• Reading passage:
------------
With a best population estimate of only 51 whales remaining, the species is one of the most endangered marine mammals on the planet.

The agency issued its recommendations after new scientific evidence showed the whales are also regularly found in the western and central Gulf of Mexico, not just the eastern Gulf as was previously believed.

In 2020, the National Marine Fisheries Service determined that existing and planned activities related to the exploration and development of oil and gas on the Gulf of Mexico outer continental shelf will likely jeopardize the continued existence of the Rice’s whale. It found stressors from vessel strikes, vessel noise, marine debris, oil spills and dispersants, and sound from seismic surveys cause “wide-ranging, combined multiple effects to the small and likely declining population.”

The revoked protections included a recommendation that oil and gas vessels travel at no more than 10 nautical miles per hour through Rice’s whale habitat in the western and central Gulf of Mexico. They were also advised to avoid the area at night and other times of low visibility. Similar measures are already currently required of oil and gas vessels traveling through the whale’s habitat in the eastern Gulf.
------------
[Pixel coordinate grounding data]
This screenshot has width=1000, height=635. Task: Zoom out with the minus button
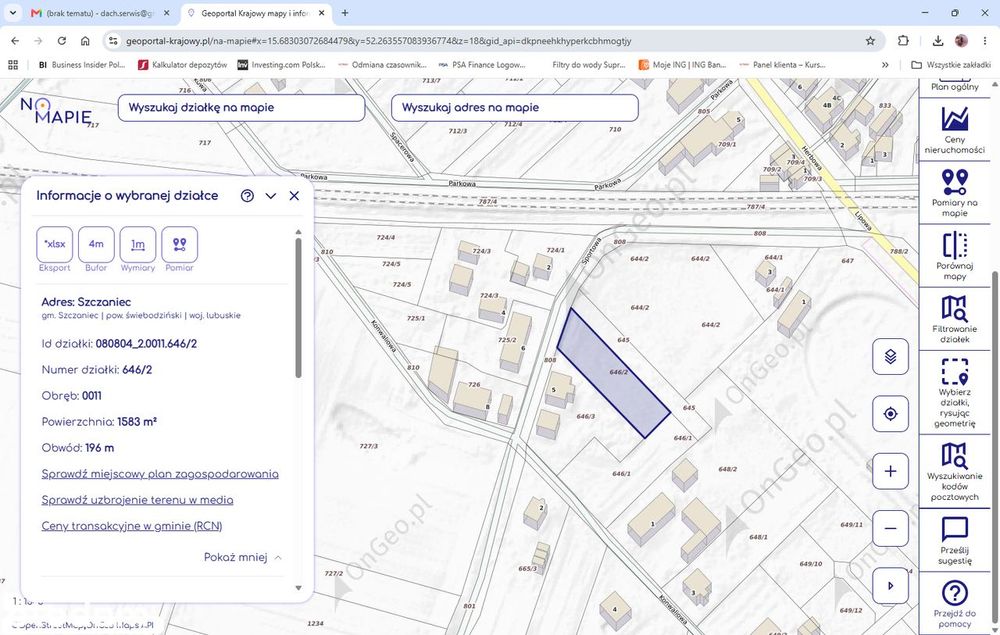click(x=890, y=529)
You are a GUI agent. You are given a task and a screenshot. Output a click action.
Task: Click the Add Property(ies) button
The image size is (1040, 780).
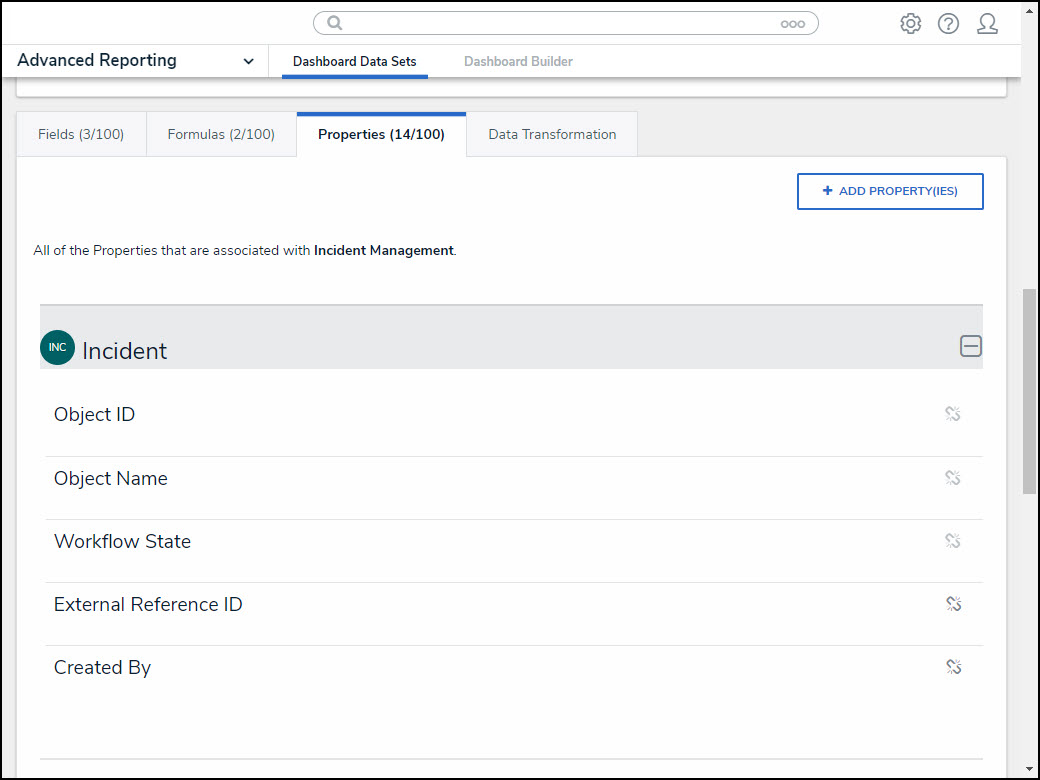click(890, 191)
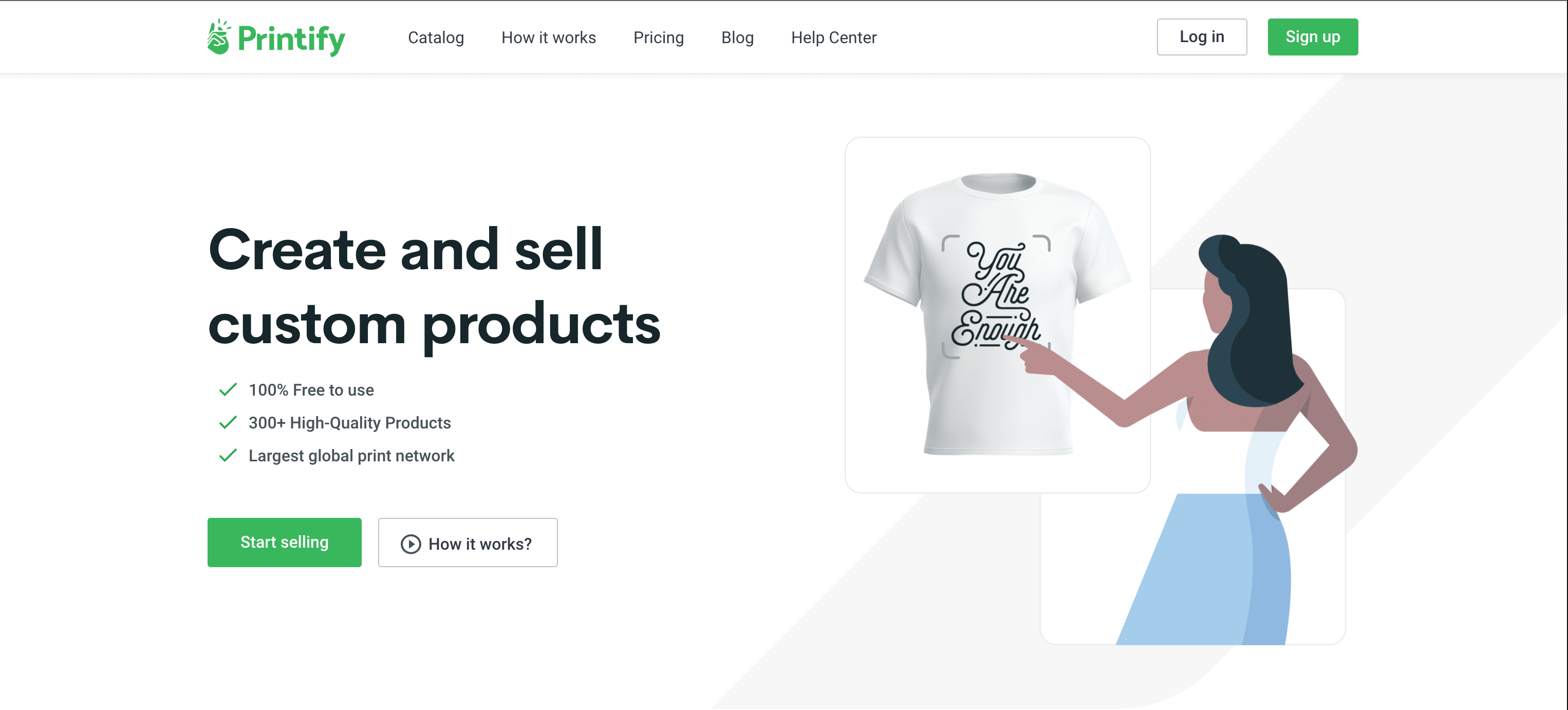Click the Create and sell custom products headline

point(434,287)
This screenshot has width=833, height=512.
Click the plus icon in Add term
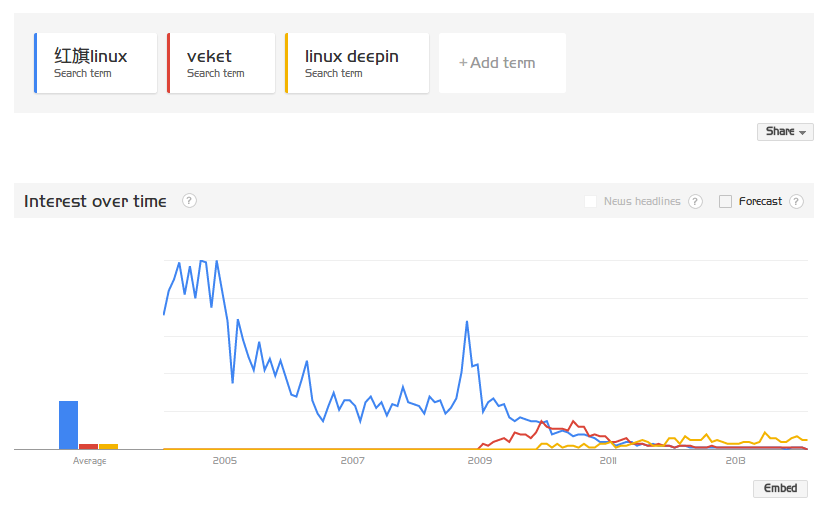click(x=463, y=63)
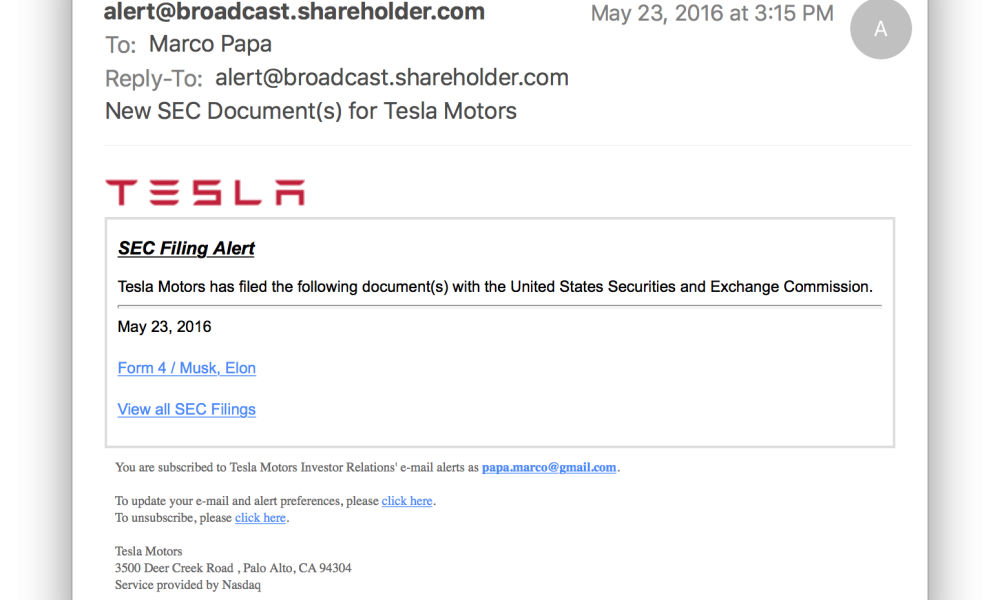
------------
• Exercise: According to the Rice's whale passage, what maximum speed did the revoked protections recommend for oil and gas vessels in the whale's western and central Gulf of Mexico habitat? Rely only on the Rice's whale passage, not on the data.

• Worked solution: No more than 10 nautical miles per hour.